The most surprising number in the quarter was the backlog, and it points the opposite way from the depressed margin. Orders on the books grew 36.4% year over year to $549.2 million, with the Material Solutions segment alone adding about $110 million, driven by what management described as the stability of federal funding, healthy state budgets, and incremental demand from data centers and onshoring. A capital-goods maker with a backlog growing at that pace is not facing a demand problem; it is facing a profitability-conversion problem, and those are very different things. The future revenue is already contracted.

The operating leverage is the reason that backlog matters so much. Astec's margins are currently thin, an operating margin around 2.3% in the quarter, precisely because so many of its costs are fixed; the filing notes that "many of our costs are fixed and cannot be quickly reduced in response to decreased demand". That fixed-cost base cuts both ways: when volume from the backlog converts to revenue, incremental sales drop to profit at a high rate. A business at the bottom of its margin range with a rising order book is the textbook setup for operating leverage to lift earnings sharply as utilization improves.

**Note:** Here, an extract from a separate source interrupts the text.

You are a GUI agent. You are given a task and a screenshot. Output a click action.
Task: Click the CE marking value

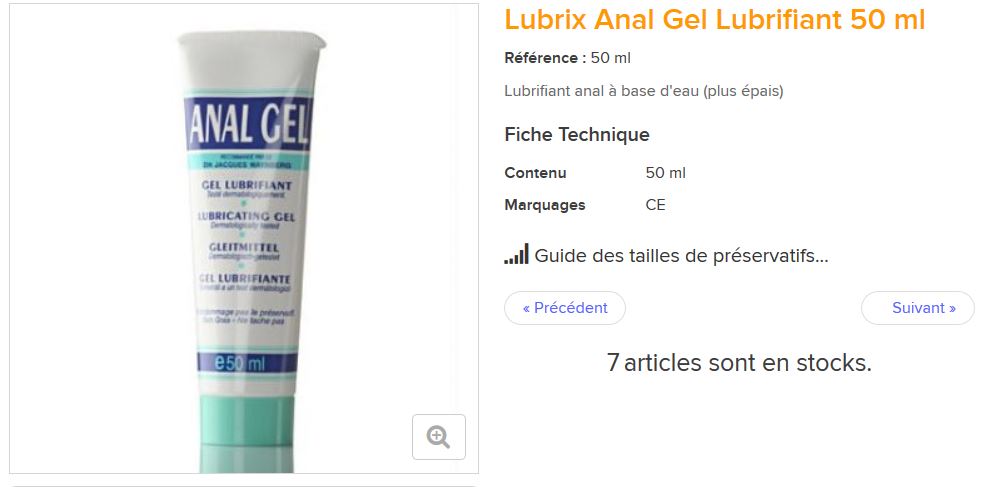tap(655, 205)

The hidden quality is the parts business. About 31% of revenue comes from parts and components, the aftermarket stream that recurs as the installed base of Astec equipment wears and gets serviced, regardless of whether customers are buying new machines that year. That recurring layer is higher-margin and steadier than equipment sales, and it grows with every machine sold. Management maintained full-year 2026 adjusted EBITDA guidance of $170 million to $190 million, well above the trailing run rate, signaling confidence that the margin recovery is a matter of timing. The bull case is a cyclical infrastructure-equipment maker with a record backlog and a recurring parts annuity, priced on trough margins that the order book and operating leverage should lift.

Bear Case

The structural truth a holder has to face is that the price is paying a premium multiple for a margin that keeps disappointing. The operating margin compressed to 2.3% in Q1 2026, and management itself said profitability was lower than planned, citing tariffs, freight, and sales mix. The trouble with a thin margin is that it is fragile: at 2 to 4 cents of operating profit per revenue dollar, a small cost overrun or pricing slip wipes out a disproportionate share of the earnings. The stock trades at roughly 31 times that depressed operating income, which means the buyer is capitalizing a trough number at a high multiple and betting the recovery comes on schedule. It has not yet.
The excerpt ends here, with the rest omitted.